When I think of our founders, I don’t think of them as ordinary. However, when I evaluate the ones I know individually and then step outside the famous ones, I realize that they were ordinary.

George Washington, who I admire more than anyone except one or two others, was not an extraordinary general. He lost more battles than he won. He did win when it counted very most, but he was at best an average general.

He was fairly extraordinary when it came to personal character. Honest and committed, his personal choices were and are what set him apart.

John Jay was a lawyer, as many famous founders were, and the son of a merchant. John Hancock was a merchant. Samuel Adams went to college to be a minister. Thomas Paine was a corset maker.

These are the famous names. There are thousands of others who are less known and completely forgotten.

They were lawyers, merchants, ministers, farmers, craftsmen, homemakers, servants. None of them were born extraordinary. It is what they did that makes us remember them as exceptional men and women.

I think we so often look at those involved in the creation of our nation and we see the famous names and think of them as extraordinary.

While there is truth in this, there is also danger. We lose sight of our role in American freedom.
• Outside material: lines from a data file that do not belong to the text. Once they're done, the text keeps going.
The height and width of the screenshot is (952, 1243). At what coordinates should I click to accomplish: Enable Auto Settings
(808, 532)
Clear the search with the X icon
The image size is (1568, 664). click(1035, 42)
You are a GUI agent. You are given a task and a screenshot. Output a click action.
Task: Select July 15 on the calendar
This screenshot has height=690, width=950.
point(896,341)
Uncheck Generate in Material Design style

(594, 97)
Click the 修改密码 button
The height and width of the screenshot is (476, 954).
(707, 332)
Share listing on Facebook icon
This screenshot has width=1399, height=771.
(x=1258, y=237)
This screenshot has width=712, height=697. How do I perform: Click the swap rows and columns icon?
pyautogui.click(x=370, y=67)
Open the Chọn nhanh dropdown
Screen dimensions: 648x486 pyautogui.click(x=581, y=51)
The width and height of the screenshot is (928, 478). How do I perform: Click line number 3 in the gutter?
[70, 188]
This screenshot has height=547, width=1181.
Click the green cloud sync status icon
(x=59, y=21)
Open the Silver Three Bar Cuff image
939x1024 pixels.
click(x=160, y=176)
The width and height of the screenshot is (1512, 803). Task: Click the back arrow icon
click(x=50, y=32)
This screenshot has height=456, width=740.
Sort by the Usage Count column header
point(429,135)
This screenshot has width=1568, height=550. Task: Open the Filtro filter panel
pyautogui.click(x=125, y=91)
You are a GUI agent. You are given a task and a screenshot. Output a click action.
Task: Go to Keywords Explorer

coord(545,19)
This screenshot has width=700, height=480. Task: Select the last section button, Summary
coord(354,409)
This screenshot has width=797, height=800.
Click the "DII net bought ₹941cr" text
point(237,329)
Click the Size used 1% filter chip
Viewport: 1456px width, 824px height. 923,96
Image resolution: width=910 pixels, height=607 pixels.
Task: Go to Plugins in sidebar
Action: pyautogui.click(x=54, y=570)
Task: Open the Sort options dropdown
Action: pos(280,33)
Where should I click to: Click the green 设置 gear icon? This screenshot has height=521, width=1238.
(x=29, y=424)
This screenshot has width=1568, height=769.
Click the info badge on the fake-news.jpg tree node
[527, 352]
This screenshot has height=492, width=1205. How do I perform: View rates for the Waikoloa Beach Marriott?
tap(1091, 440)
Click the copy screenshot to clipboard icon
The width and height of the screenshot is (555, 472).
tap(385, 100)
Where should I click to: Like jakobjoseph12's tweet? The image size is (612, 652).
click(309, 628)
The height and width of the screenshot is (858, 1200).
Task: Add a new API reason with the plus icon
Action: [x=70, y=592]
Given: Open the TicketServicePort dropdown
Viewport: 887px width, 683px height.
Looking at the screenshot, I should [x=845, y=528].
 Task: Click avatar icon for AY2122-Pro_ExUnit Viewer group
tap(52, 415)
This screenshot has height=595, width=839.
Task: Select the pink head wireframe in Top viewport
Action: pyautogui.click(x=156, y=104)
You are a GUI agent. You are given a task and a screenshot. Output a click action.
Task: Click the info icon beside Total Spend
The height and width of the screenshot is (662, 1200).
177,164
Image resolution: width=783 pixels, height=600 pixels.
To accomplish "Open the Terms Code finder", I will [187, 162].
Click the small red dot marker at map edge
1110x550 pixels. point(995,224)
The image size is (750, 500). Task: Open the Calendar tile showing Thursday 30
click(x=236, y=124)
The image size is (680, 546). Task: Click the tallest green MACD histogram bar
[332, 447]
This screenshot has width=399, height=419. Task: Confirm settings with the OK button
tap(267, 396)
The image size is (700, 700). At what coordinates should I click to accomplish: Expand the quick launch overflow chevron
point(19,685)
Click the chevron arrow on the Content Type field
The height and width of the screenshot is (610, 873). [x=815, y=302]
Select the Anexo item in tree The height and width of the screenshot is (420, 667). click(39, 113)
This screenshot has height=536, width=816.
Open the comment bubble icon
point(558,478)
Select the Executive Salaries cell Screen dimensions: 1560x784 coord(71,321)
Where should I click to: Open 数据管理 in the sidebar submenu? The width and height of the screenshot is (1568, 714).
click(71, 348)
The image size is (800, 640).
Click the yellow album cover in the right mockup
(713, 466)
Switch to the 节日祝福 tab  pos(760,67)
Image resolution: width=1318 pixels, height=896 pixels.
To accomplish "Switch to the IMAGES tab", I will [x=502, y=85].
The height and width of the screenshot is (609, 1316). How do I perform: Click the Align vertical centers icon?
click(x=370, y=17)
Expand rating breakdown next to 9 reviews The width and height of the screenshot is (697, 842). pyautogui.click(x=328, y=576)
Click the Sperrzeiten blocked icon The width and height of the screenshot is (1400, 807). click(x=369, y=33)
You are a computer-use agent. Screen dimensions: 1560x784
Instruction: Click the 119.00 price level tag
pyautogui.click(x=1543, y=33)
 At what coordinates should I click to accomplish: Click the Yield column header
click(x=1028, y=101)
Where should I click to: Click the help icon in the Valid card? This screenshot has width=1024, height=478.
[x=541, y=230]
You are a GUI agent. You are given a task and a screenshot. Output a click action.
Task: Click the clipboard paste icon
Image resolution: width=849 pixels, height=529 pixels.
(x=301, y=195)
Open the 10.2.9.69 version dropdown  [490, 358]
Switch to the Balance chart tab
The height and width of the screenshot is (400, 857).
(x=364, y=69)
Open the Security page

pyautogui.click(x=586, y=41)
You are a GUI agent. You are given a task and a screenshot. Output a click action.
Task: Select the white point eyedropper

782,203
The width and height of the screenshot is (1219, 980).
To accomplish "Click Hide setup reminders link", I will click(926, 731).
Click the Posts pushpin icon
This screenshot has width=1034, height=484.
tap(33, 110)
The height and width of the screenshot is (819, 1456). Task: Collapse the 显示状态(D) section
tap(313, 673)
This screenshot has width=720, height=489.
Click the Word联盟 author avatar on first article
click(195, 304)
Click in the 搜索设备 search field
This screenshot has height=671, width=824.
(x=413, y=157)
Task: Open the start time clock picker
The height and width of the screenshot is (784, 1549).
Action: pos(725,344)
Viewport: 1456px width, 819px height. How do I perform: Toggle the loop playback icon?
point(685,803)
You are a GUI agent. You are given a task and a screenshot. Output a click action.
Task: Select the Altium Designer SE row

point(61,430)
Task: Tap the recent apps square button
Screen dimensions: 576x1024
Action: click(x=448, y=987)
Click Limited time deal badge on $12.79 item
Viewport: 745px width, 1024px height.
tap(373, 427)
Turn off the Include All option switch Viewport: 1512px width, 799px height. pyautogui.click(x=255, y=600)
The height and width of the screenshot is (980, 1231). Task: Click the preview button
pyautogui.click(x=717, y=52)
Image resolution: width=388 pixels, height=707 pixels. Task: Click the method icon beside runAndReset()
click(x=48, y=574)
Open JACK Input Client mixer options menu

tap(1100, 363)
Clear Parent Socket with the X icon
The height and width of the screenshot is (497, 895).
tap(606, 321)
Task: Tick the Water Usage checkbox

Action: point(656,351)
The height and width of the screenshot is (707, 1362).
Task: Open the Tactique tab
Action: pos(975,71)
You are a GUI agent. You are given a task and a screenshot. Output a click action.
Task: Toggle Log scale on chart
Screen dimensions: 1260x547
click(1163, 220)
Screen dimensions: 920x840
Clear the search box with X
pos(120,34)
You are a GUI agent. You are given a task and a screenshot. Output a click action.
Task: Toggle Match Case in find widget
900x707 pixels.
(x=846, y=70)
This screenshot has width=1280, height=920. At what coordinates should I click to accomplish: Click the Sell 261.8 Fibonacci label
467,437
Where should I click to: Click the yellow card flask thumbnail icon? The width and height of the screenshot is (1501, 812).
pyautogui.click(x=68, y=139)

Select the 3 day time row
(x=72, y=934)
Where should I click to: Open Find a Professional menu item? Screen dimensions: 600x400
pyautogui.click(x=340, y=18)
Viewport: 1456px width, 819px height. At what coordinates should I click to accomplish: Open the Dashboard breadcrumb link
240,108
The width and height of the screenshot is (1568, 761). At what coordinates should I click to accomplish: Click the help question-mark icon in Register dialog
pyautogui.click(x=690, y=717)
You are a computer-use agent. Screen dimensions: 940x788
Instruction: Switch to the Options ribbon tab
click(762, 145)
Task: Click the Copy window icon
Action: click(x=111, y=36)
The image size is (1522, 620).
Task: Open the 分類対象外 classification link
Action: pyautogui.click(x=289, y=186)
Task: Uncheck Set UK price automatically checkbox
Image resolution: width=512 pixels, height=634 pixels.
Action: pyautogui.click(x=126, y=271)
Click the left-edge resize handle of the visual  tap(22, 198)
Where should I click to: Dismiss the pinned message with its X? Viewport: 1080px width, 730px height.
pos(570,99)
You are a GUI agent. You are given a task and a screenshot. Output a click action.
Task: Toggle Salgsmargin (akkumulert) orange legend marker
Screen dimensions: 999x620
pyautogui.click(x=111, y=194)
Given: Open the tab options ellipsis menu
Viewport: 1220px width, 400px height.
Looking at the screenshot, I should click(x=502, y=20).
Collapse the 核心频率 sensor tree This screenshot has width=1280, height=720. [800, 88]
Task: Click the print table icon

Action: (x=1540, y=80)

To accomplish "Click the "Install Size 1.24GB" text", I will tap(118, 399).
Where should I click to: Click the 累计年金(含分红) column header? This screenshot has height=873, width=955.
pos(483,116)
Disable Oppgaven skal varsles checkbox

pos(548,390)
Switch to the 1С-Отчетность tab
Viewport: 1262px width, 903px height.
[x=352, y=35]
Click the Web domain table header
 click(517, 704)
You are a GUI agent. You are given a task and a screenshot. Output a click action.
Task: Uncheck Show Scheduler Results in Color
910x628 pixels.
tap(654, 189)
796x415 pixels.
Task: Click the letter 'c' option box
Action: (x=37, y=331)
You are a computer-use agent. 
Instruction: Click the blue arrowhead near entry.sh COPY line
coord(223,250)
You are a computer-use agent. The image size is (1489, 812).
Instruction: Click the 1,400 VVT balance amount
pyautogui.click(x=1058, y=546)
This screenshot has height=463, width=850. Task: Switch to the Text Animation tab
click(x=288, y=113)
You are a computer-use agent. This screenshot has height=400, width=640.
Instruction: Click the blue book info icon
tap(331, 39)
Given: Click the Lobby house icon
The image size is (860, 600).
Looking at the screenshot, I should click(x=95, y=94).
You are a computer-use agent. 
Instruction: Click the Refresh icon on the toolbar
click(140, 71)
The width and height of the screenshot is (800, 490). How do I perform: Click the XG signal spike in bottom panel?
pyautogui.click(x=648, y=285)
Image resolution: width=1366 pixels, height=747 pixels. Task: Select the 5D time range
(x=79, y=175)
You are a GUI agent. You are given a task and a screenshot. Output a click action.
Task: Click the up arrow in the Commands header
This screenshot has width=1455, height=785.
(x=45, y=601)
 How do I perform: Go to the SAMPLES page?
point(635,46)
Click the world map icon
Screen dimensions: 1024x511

There were some 45,000 fighting in militias and another 35,000 in the Continental Army at the height of Revolutionary strength. This is only a small number as it doesn’t take into account the steady turnover of the army.

Far more than 80,000 ordinary people – most who were not soldiers – created our country. There were thousands who fought the British in their own quiet ways, families who sacrificed their husbands and sons (and even some wives and daughters).

And after the war there were still more who rebuilt the colonies into states, who lobbied for ratification of the Constitution, who were elected to run their states and serve in Congress.

We don’t know their names. They didn’t do it so history would remember them.

Even the very famous, very revered Thomas Jefferson wondered if the world was better for him having lived.

Part of America’s brilliance is that it gets its strength from ordinary people – you and me. That is also America’s weak point. If we shirk our responsibility our country will fail.

We have within ourselves the ability to make extraordinary choices. We can be Washingtons, Adamses, Jeffersons and Paines.

We are ordinary people and that’s just what America needs to survive.

It’s time to take courage and do something small and ordinary on behalf of our nation. You’d be amazed at what ordinary can do!